Complementary Medicine Practitioners who aim to provide their treatment specialism within an integrated healthcare system will require a comprehensive resource of information, including evidence-based research, to support and enhance their practice.
So Clinical Aromatherapists will want to congratulate the editors of the International Journal of Clinical Aromatherapy (‘ijca’), Rhiannon Lewis and Gabriel Mojay, who, with the support of an expert international editorial board, are celebrating the Journal’s twelfth year as ‘the foremost evidence-based aromatherapy resource with direct relevance to professional aromatherapists working in a range of clinical environments.’
From the 2nd to the 5th September at Sussex University the ijca will be hosting Botanica 2016, ‘an international conference of clinical aromatherapy and herbal therapeutics… that brings together producers, researchers, practitioners, suppliers and health care professionals for over 3 days of rich and profitable exchanges.’ Conference registration details may be found here.
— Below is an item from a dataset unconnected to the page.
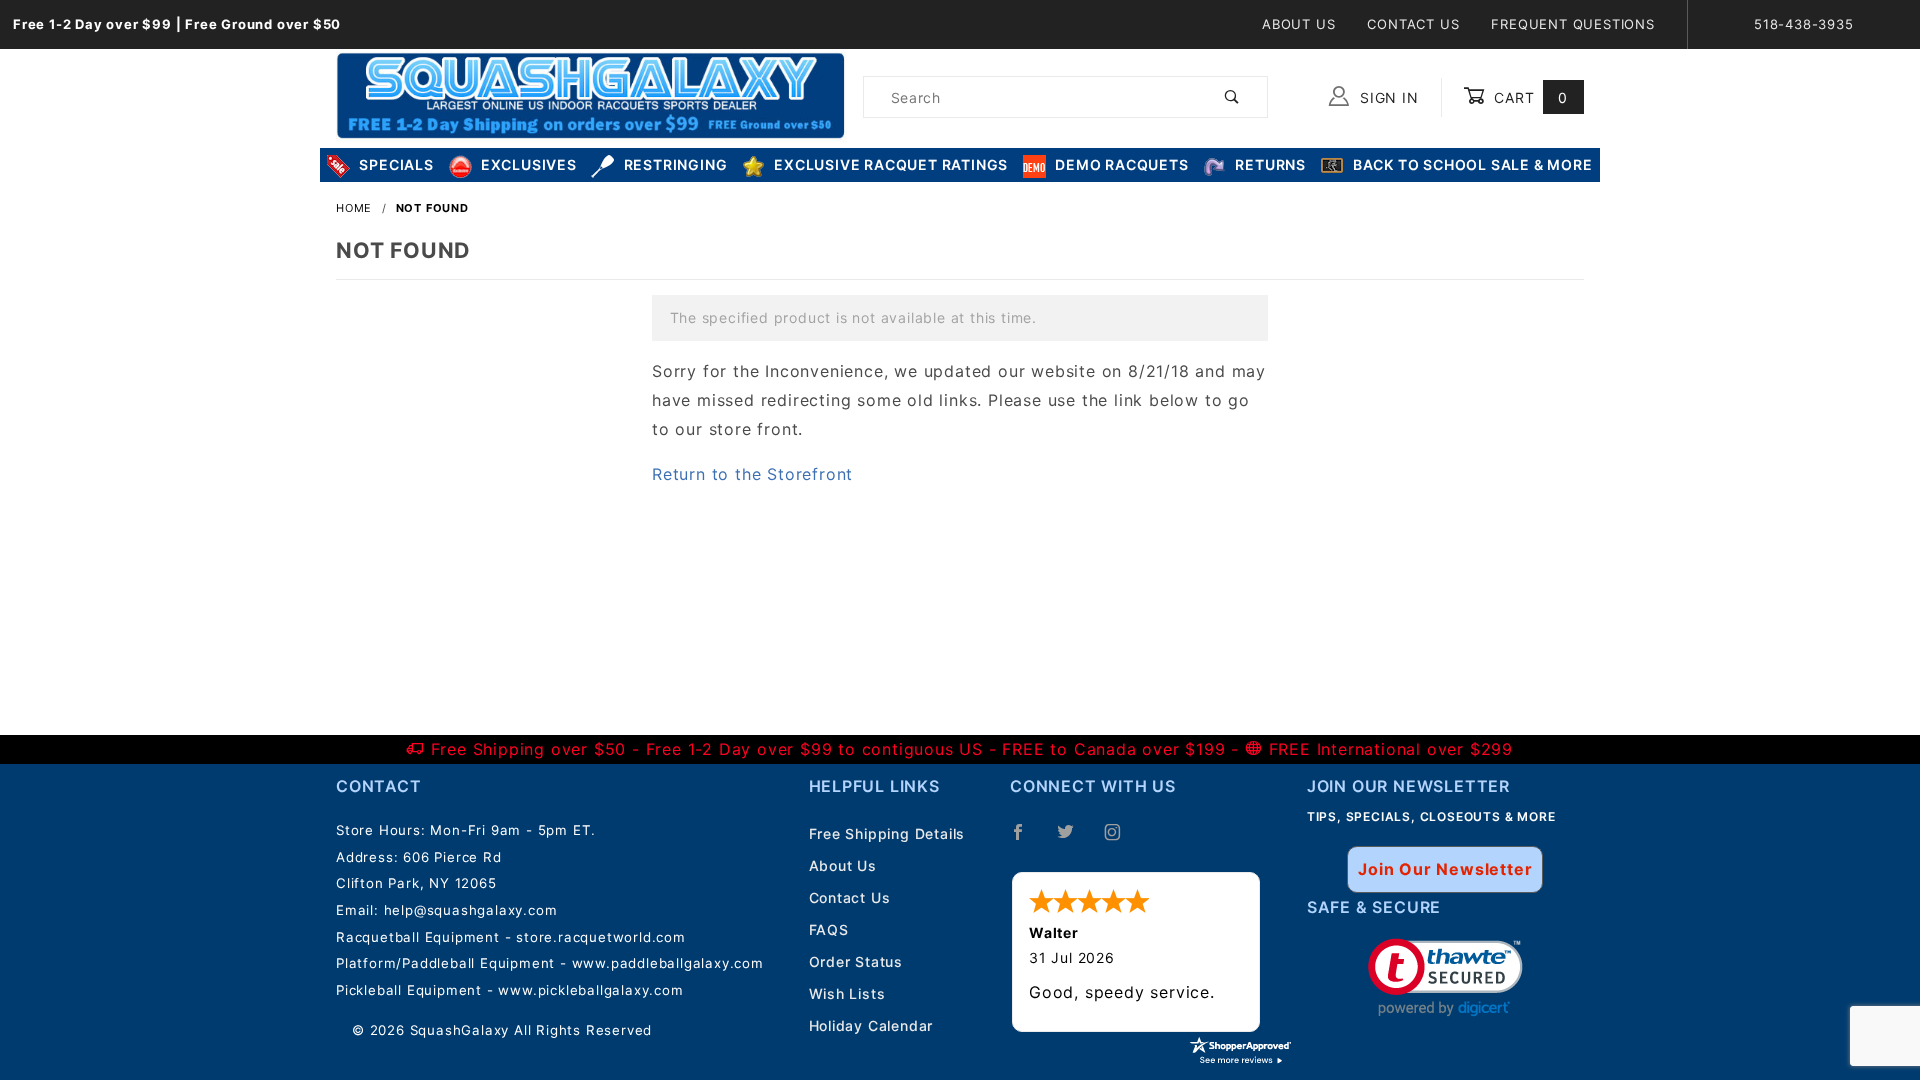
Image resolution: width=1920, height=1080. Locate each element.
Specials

The National Institute for Health and Care Excellence (NICE), which claims to produce a series of national clinical guidelines to secure consistent, high quality, evidence-based care for patients using the National Health Service, has published (March 2016) a Draft Consultation regarding guidelines for the (invasive and non-invasive) treatments and management of Non-specific low back pain and sciatica.
Complementary Medicine practitioners may want to refer to pages 4 to 6 of the ‘short version’ draft guide (see the above link) which considers the application of: ‘manipulation, mobilisation or soft tissue techniques (for example, massage) for managing non-specific low back pain with or without sciatica, but only as part of multi-modal treatment packages’ (1.2.7). The draft guidance goes on to make proposals relating to ‘Psychological Therapy’ (1.2.13) and ‘Combined physical and psychological programmes’ (1.2.14). It does ‘not offer acupuncture for managing non-specific low back pain with or without sciatica’ (1.2.8), although acupuncture was included in the May 2009 (CG88) NICE Guidelines.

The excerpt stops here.